The supreme court of the state was asked to decide whether a physician-patient relationship is a necessary element for a claim of medical malpractice. The court, reversing the lower courts, held that a physician owes a duty of care to a third party when the physician acts in a professional capacity and it is reasonably foreseeable that the third party will rely on the physician and be harmed by a breach of the standard of care.
While a doctor-patient relationship automatically creates a duty of care, the court specified that such a duty can also be created by the reasonable foreseeability that the patient will rely on and potentially be harmed by, the physician’s advice.
The court in this case stated that a duty existed between Dr D and Mrs W since it was foreseeable that she would rely on the advice given to Ms S that a hospitalization was unnecessary, and she was ultimately harmed by relying on such advice.
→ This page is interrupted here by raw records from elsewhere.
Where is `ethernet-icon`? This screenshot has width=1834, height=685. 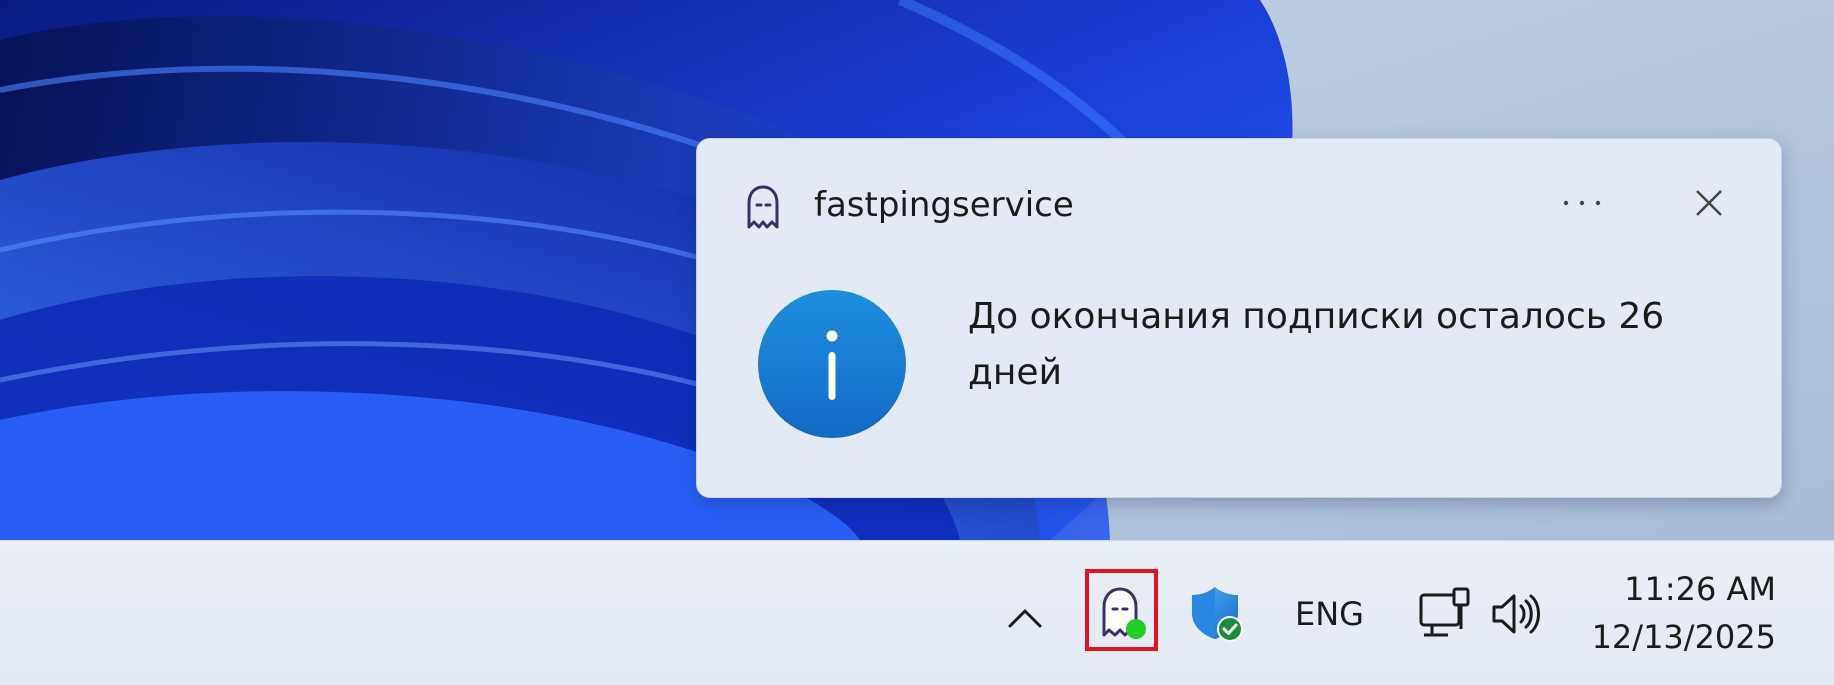 ethernet-icon is located at coordinates (1446, 615).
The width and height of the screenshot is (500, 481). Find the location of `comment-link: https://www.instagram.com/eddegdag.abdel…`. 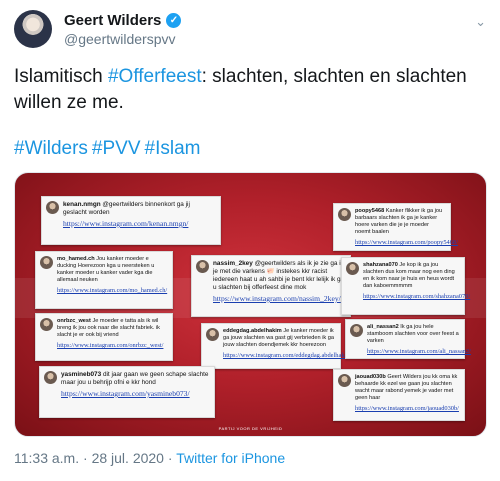

comment-link: https://www.instagram.com/eddegdag.abdel… is located at coordinates (288, 356).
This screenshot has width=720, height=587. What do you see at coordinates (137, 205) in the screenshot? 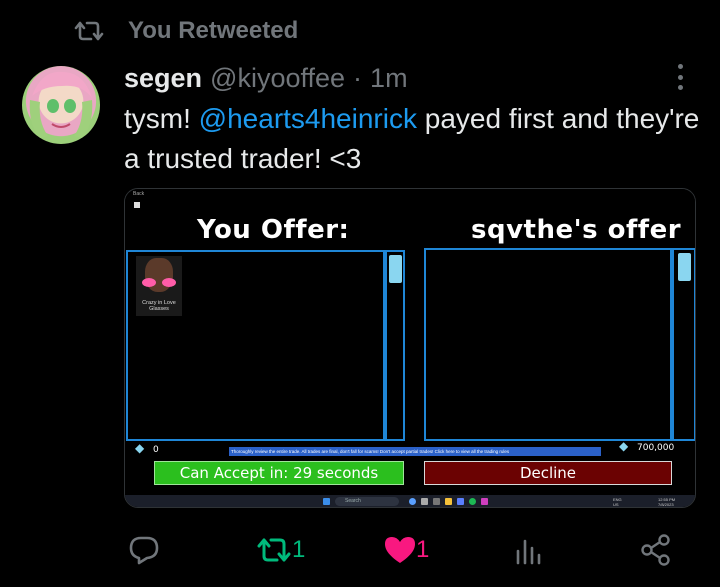
I see `back-icon` at bounding box center [137, 205].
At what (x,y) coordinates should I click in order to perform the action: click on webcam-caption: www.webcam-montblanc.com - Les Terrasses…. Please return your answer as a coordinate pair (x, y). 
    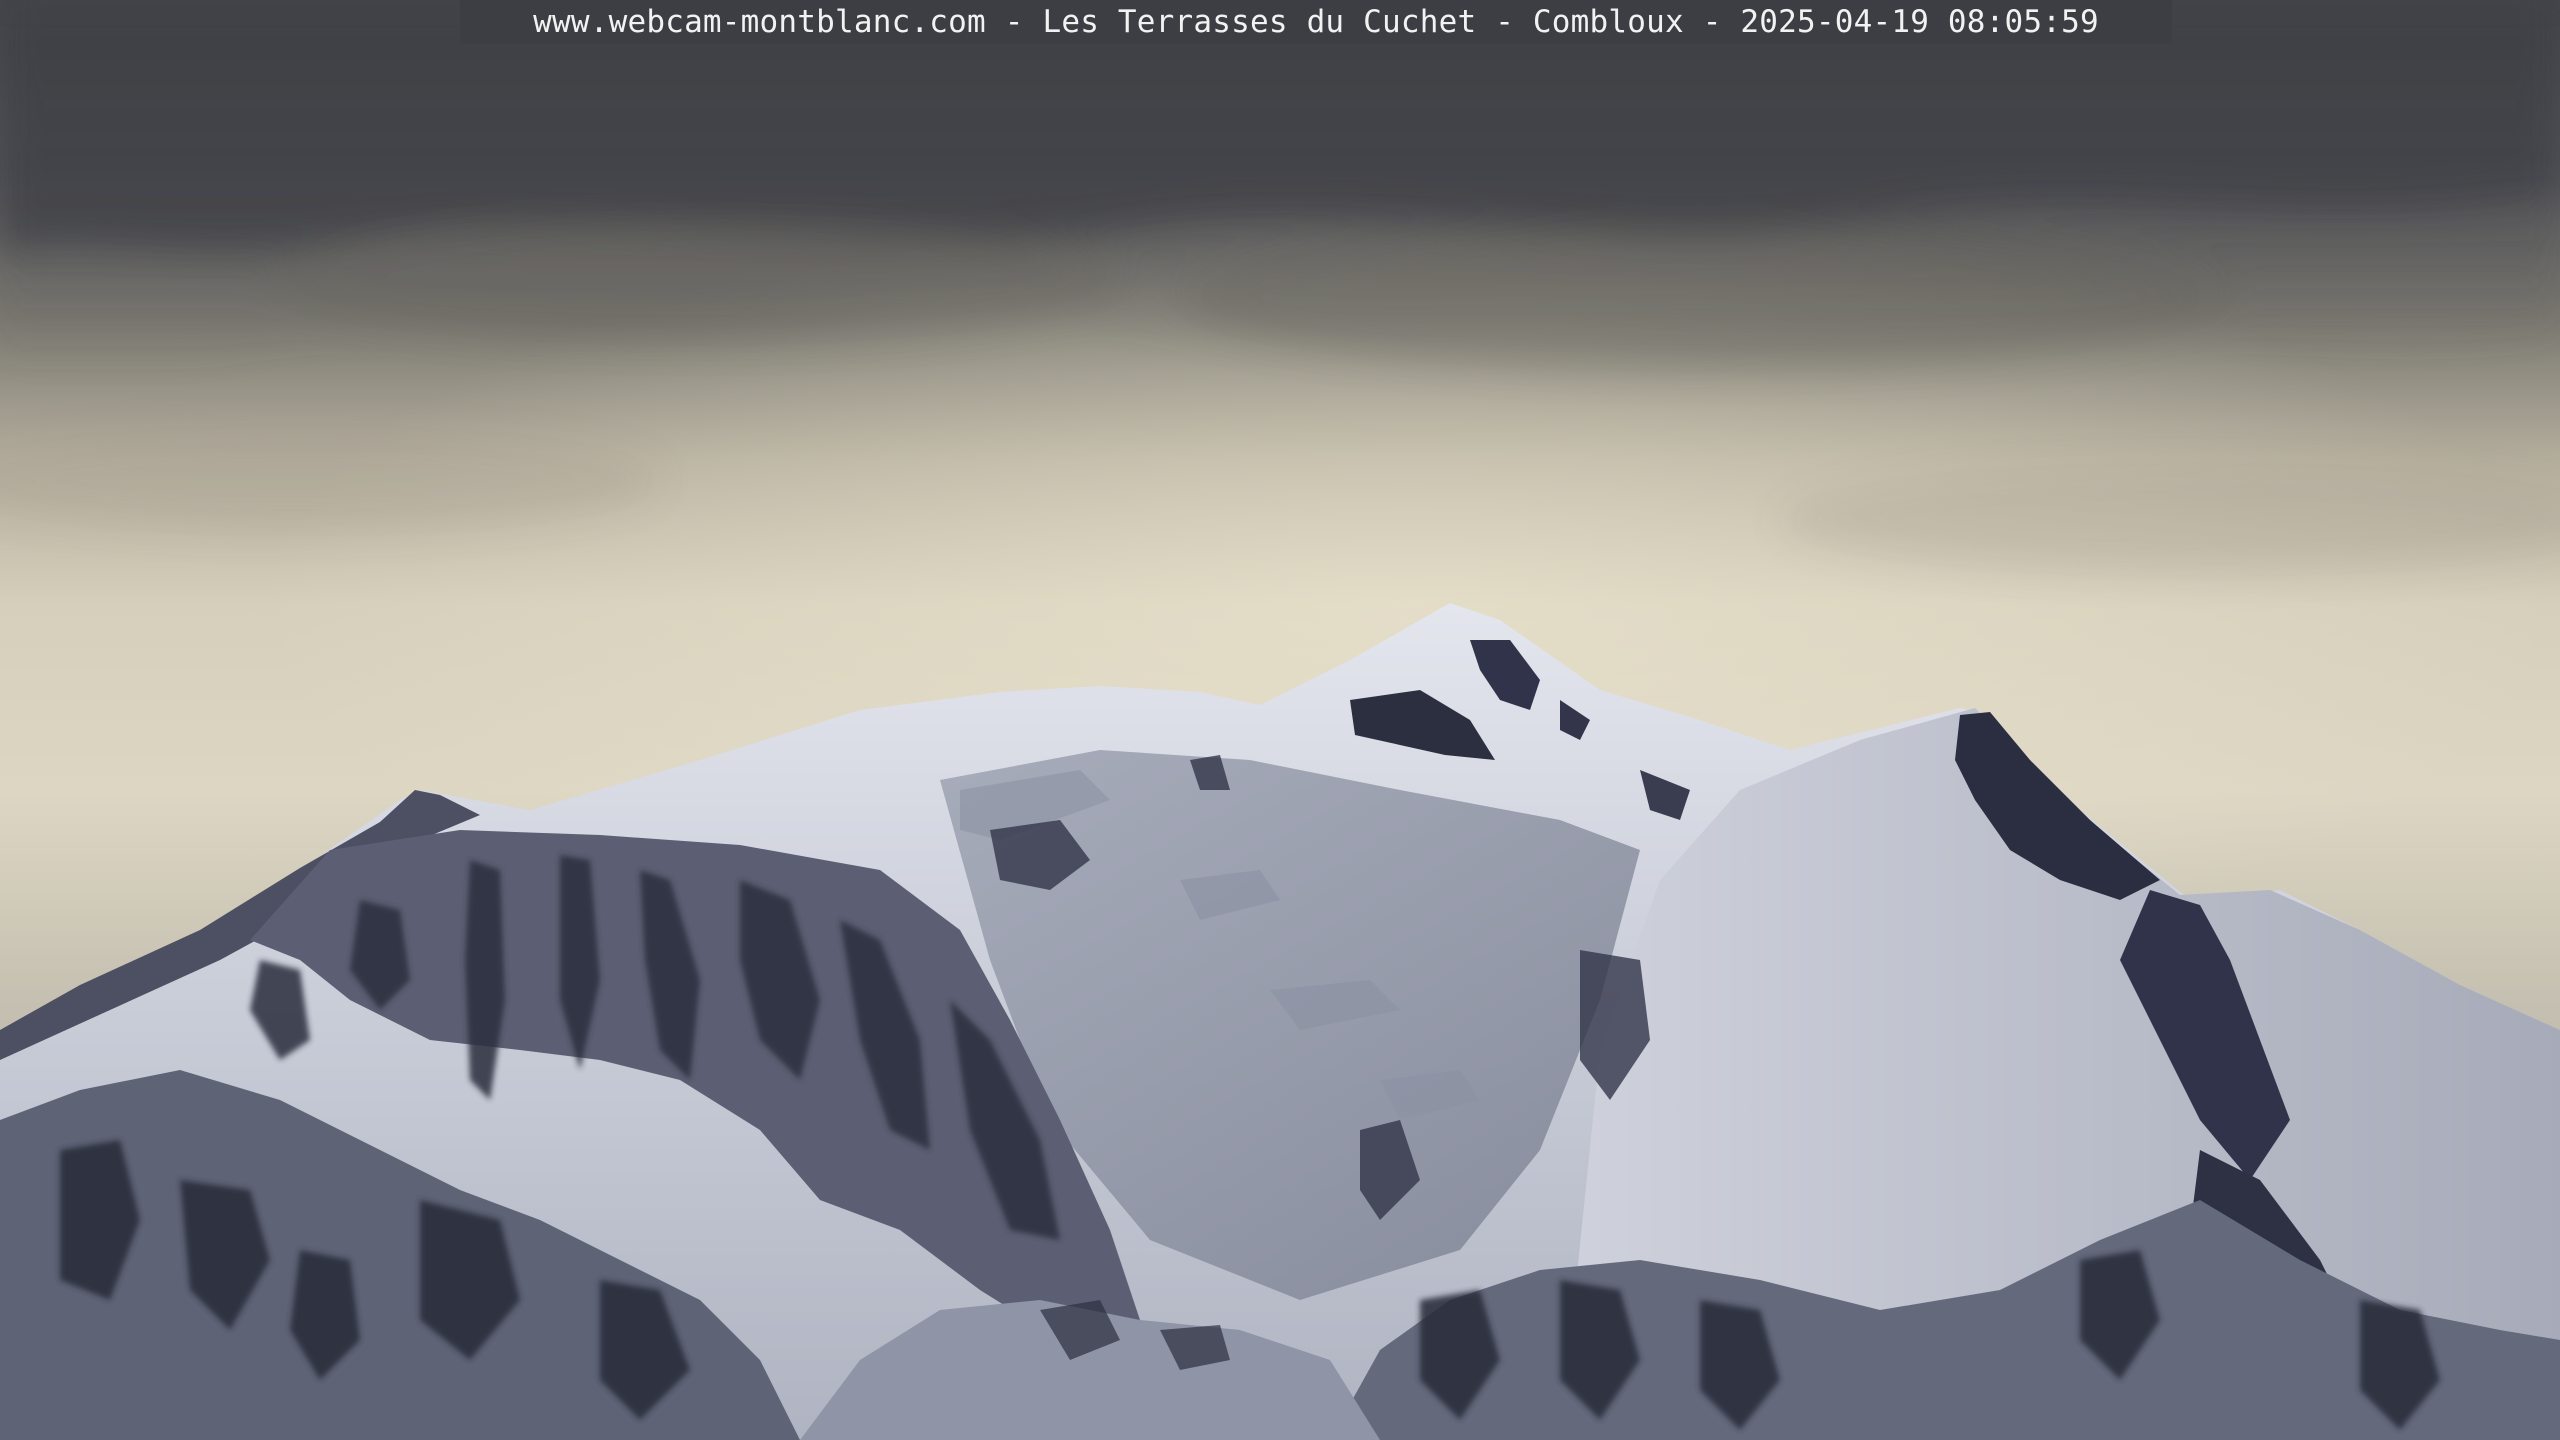
    Looking at the image, I should click on (1316, 22).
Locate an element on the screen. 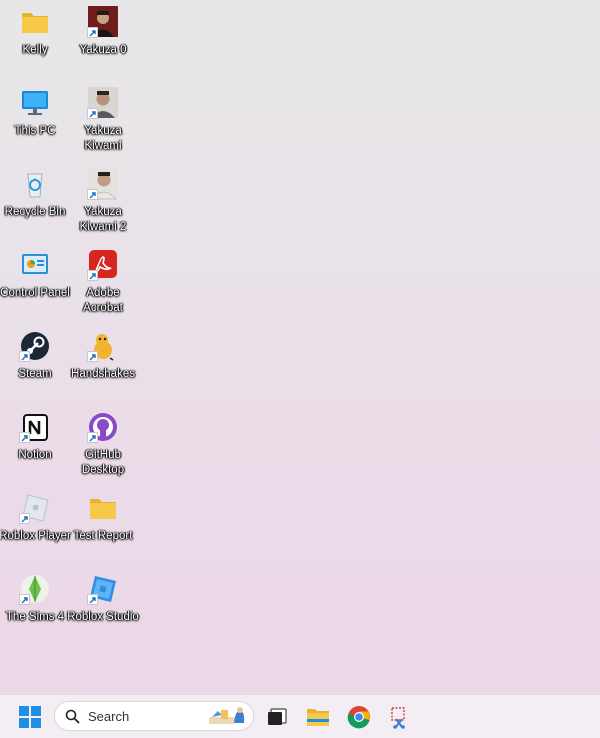  desktop-icon-label: The Sims 4 is located at coordinates (35, 617).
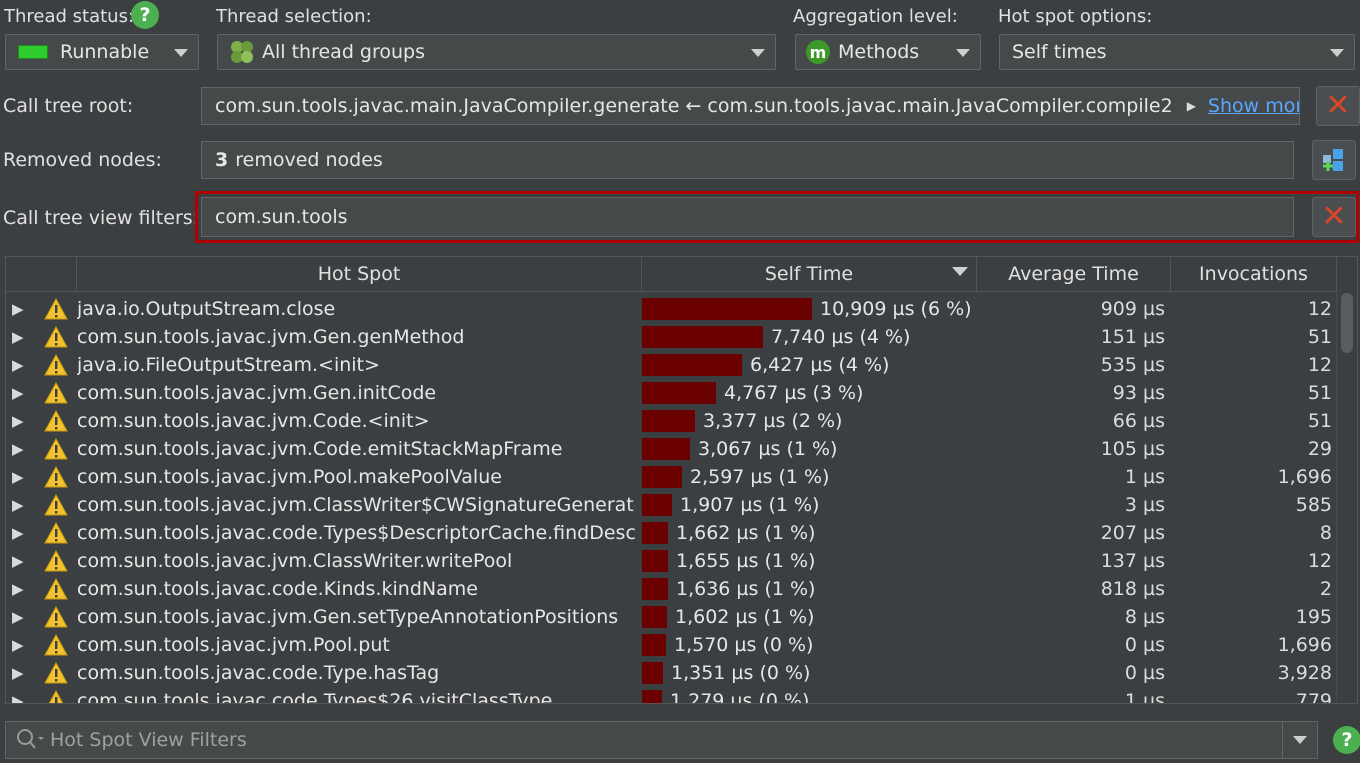 The height and width of the screenshot is (763, 1360). I want to click on thread-status-select: Runnable, so click(102, 52).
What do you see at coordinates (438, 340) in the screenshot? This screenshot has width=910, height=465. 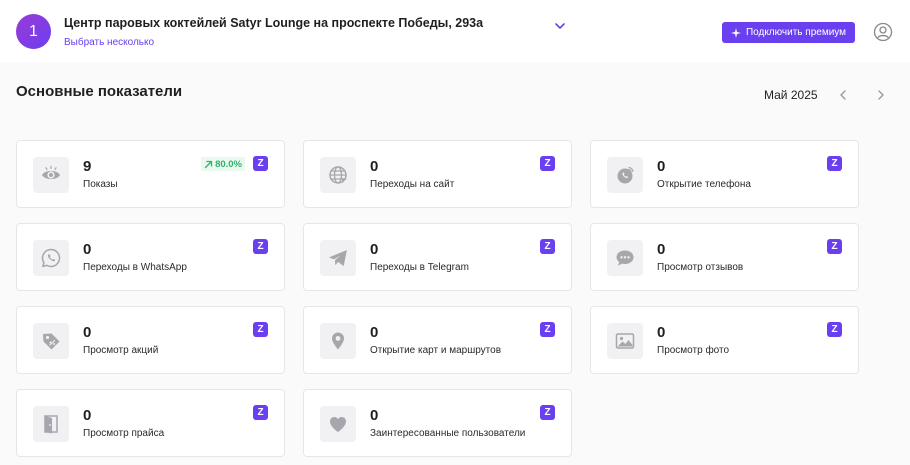 I see `metric-card-maps: 0 Открытие карт и маршрутов Z` at bounding box center [438, 340].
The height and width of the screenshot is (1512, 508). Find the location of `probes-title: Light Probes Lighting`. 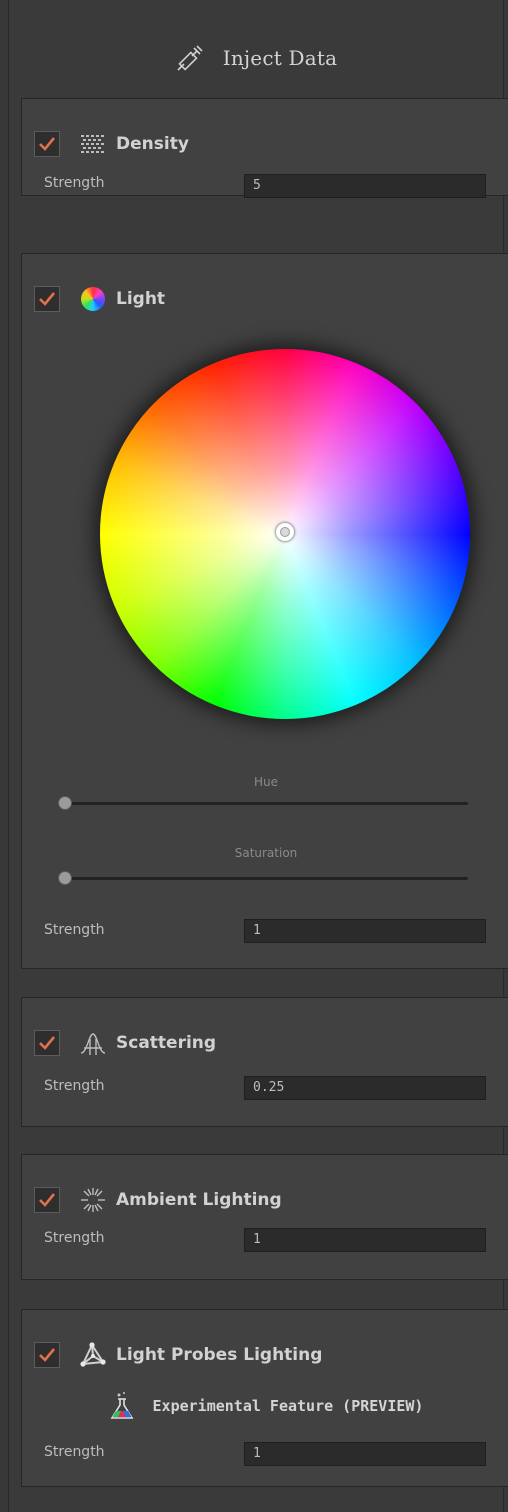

The supreme court reversed the lower court’s holding and remanded the case back to district court for a trial to determine whether all the elements of medical malpractice were met in this case.
The defense argued that the conversation between Ms S and Dr D was a “curbside consultation” and should not be the basis of liability. They (and the dissenting judges) warned that making doctors liable for curbside consultations would harm patients by chilling beneficial interaction among health professionals. Many states do exempt third-party doctors from malpractice liability when their colleagues engage them in curbside consultations to informally get opinions. But as this case shows, not all states do. Therefore, if you are giving advice, even casual advice, and even to another healthcare provider, it is essential that you treat it with the same gravity as if you were giving advice to your own patient – because you may be equally as liable.